Once a year, on the last Monday in May, we set aside a day to honor our fellow Americans who made the greatest of all sacrifices, gave their lives, so that the rest of us could continue to enjoy the blessings of liberty and security.
Memorial Day was born after the Civil War, which ended in the spring of 1865, and claimed more lives than any conflict in U.S. history and required the establishment of the country’s first national cemeteries.
Families would take a day to tend and decorate the graves of Confederate soldiers. It soon spread to the North and became known as Decoration Day. Eventually, it became a national holiday to honor all American military veterans who gave up their homes, their families, their very lives – everything they had, or ever dreamed of having – all in sacrifice for their country.

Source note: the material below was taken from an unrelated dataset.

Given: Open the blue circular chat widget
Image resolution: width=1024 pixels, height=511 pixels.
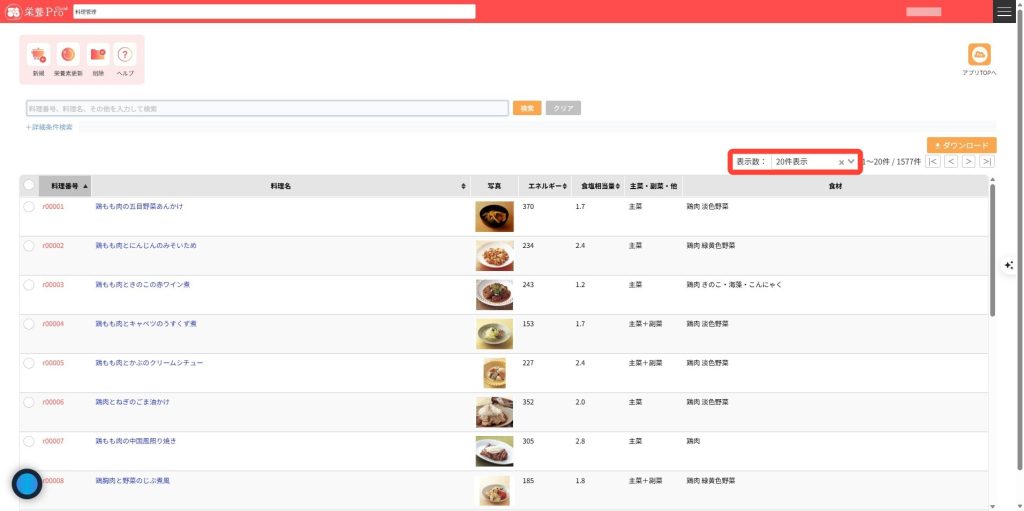Looking at the screenshot, I should [27, 484].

And just how many have made that ultimate sacrifice? From the Revolutionary War to the War of 1812, Spanish American War, World Wars I and II, Korea, Vietnam, Iraq, Afghanistan, and all the other wars, police actions and rescue missions around the world since 1776, over one million, three hundred and eight thousand Americans have died in uniform.
No American should take this for granted or ignore it. It shouldn’t be left to just the Gold Star families alone, those parents who lost a son or daughter, children who lost a mom or dad, brother or sister, to take a pause for a somber reminder of the price of our benefits as citizens. We owe it all to them to show respect in some way for those whose deaths gave us our lives.
The meanings of our Military holidays are different. Veteran’s Day is for honoring those who served and survived.
Armed Forces Day, the third Saturday of each May, is for honoring those who are currently serving.
Memorial Day, however, is reserved for honoring those who died while serving and never got to take off their uniforms.
Despite the distortions of America’s history that so many people want to force into our schools, the fact is that no people in the history of the world have experienced the liberties, opportunities, or prosperity that we have enjoyed as citizens of the greatest country on God’s green earth – the United States of America. No other nation has ever given its inhabitants the degree of freedom, security, and pursuit of happiness as has this extraordinary experiment in self- government called the United States.
One thing we can do from wherever we are is to stop for a moment and think of all the rows and rows of crosses in veterans’ cemeteries, and say a prayer of thanks for them, and remember that each and every cross represents a genuine American hero who made the ultimate sacrifice for all of us.
As was once said: Only two defining forces have ever offered to die for you, Jesus Christ and the American Soldier. One died for your soul; the other for your freedom. Let us be thankful.